SHORT TASK A ▸ Decide whether each of the following statements agrees with the Facebook Reality Labs post. For each, answer yes or no and quote the words of the post that settle it. (i) The post begins to unpack a 10-year vision of an AI-powered interface for AR glasses. (ii) The update on haptic glove research is planned for next week. (iii) Doug Engelbart's team invented the mouse in the 1980s.

TEXT SEGMENT ▸
Inside Facebook Reality Labs: The Next Era of Human-Computer Interaction

by Facebook Reality Labs

In today’s post — the first in a series exploring the future of human-computer interaction (HCI) — we’ll begin to unpack the 10-year vision of a contextually-aware, AI-powered interface for augmented reality (AR) glasses that can use the information you choose to share, to infer what you want to do, when you want to do it.

Next week, we’ll share some nearer-term research: wrist-based input combined with usable but limited contextualized AI, which dynamically adapts to you and your environment. And later in the year, we’ll pull back the curtain on some groundbreaking work in soft robotics to build comfortable, all-day wearable devices and share an update on our haptic glove research.

Imagine a world where a lightweight, stylish pair of glasses could replace your need for a computer or smartphone. You’d have the ability to feel physically present with friends and family — no matter where in the world they happened to be — and contextually-aware AI to help you navigate the world around you, as well as rich 3D virtual information within arm’s reach. Best of all, they’d let you look up and stay present in the world around you rather than pulling your attention away to the periphery in the palm of your hand. This is a device that wouldn’t force you to choose between the real world and the digital world.

It may sound like science fiction, but it’s a future that Facebook is building inside our labs. And today, we’ll share our vision for how people will interact with that future.

The AR Interaction Challenge

Facebook Reality Labs (FRL) Chief Scientist Michael Abrash has called AR interaction “one of the hardest and most interesting multi-disciplinary problems around,” because it’s a complete paradigm shift in how humans interact with computers. The last great shift began in the 1960s when Doug Engelbart’s team invented the mouse and helped pave the way for the graphical user interfaces (GUIs) that dominate our world today. The invention of the GUI fundamentally changed HCI for the better — and it’s a sea change that’s held for decades.

Stored records:

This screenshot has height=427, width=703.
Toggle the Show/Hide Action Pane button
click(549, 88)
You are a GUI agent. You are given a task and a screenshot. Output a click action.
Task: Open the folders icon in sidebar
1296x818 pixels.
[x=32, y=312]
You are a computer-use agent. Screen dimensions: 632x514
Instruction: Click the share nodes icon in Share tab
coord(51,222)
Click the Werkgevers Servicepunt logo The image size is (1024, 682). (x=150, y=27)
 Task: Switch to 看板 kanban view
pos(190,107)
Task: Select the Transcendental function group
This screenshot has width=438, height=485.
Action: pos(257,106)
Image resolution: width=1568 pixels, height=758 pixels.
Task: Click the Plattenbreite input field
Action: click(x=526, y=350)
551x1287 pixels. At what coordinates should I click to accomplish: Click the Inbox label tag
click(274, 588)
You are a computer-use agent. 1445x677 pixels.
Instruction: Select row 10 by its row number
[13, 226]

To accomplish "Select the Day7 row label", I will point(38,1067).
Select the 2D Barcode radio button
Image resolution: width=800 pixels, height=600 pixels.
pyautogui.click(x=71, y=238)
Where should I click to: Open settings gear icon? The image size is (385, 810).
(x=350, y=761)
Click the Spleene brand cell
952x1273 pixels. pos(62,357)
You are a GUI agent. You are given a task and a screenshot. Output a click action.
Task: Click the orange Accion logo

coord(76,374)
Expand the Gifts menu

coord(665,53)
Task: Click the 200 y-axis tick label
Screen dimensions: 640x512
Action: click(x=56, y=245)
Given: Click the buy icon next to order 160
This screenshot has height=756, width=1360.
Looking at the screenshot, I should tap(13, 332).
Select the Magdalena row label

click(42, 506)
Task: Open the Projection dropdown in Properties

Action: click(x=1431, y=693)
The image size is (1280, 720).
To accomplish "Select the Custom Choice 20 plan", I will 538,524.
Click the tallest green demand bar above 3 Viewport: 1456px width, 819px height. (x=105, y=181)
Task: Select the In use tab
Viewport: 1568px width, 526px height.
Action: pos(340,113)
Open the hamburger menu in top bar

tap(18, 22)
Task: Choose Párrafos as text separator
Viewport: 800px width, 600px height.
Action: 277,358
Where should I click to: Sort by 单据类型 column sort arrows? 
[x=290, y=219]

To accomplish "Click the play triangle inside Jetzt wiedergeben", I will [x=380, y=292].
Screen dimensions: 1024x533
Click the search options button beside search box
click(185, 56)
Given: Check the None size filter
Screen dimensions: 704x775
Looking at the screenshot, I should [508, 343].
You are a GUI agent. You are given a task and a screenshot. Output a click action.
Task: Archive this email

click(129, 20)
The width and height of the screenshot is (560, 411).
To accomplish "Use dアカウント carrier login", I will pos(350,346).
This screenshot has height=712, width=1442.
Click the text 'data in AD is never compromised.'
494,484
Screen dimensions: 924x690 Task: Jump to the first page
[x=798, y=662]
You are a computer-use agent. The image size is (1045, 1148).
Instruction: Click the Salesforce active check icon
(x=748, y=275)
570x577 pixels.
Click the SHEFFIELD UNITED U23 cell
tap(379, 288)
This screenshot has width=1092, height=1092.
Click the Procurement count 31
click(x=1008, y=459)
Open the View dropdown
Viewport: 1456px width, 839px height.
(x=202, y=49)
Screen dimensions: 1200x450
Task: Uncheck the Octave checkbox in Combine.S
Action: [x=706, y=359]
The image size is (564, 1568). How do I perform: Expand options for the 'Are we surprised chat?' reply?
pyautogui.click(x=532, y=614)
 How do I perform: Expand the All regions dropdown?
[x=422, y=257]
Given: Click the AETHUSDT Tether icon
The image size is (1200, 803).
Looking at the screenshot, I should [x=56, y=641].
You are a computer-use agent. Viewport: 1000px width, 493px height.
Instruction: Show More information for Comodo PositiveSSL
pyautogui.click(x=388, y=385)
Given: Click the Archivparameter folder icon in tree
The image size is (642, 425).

SHORT TASK B ▸ Output the lines of the stored entries as a numbered list, omitting blank lines. Begin with the line containing "Given: Click the buy icon next to order 160" and continue up to and including the line containing "Action: click(x=1431, y=693)".

RIGHT ANSWER A ▸
(i) Yes: "we’ll begin to unpack the 10-year vision of a contextually-aware, AI-powered interface for augmented reality (AR) glasses"
(ii) No: "And later in the year, we’ll pull back the curtain on some groundbreaking work in soft robotics to build comfortable, all-day wearable devices and share an update on our haptic glove research."
(iii) No: "The last great shift began in the 1960s when Doug Engelbart’s team invented the mouse"

RIGHT ANSWER B ▸
1. Given: Click the buy icon next to order 160
2. This screenshot has height=756, width=1360.
3. Looking at the screenshot, I should tap(13, 332).
4. Select the Magdalena row label
5. click(42, 506)
6. Task: Open the Projection dropdown in Properties
7. Action: click(x=1431, y=693)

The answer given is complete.